Path Tracing
Path Tracing using a CPU and a GPU Compute Shader
Path Tracing is a ray tracing method where rays are shot from each pixel in the camera towards the scene, and the light contributed from each hit is integrated over several hits and passes to form the final light color of each pixel.
CPU Path Tracer
I started with a simple CPU based path tracer in Unity. In this path tracer, the scene consists of collision geometry with materials that define the color, smoothness, light amount, etc.
Each ray would be cast into the scene until it hit a collider. The collision would determine if it was a light or diffuse object. If it was a light it would return the pure color. If diffuse, the smoothness is checked and a secondary diffuse or reflect ray would be cast up to a total number of reflections per primary ray cast. Each primary and secondary ray would contribute to the lighting for a pixel for that pass. Multiple passes are performed and integrated to form a final image.
The final image was pretty and crisp, it just took a really long time to generate. The example below shows the noisy first frame, and the final result after 32 passes, which took about 2.4 hours.

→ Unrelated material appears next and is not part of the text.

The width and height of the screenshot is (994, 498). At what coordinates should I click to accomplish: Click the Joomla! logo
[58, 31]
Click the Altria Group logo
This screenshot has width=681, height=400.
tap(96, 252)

Depth of field was achieved by jittering the start position on the camera’s focal plane for the primary raycast.
The code for the CPU Path Tracer is pretty simple and produces pleasing results. The main drawbacks are the really slow render times (4-5 minutes per pass on a high quality frame), and challenging scene setup since the path tracing camera didn’t line up 1:1 with the normal Unity scene camera.
GPU Path Tracer
Since Path Tracing is a highly parallel problem, in theory it should work well on the GPU as a compute shader. In this version, the spheres and triangles that comprise the scene are dispatched to a compute shader to handle the path tracing. The result of the compute shader is then merged with the screen image to display a more refined image. The GPU path tracer is much faster than the CPU version, achieving 10-15fps with a small window (using an AMD Vega56).
An improvement over the CPU version is that the collision checks are performed against the geometry (spheres or triangles) and better matches the scene when looking through the built in Unity Camera.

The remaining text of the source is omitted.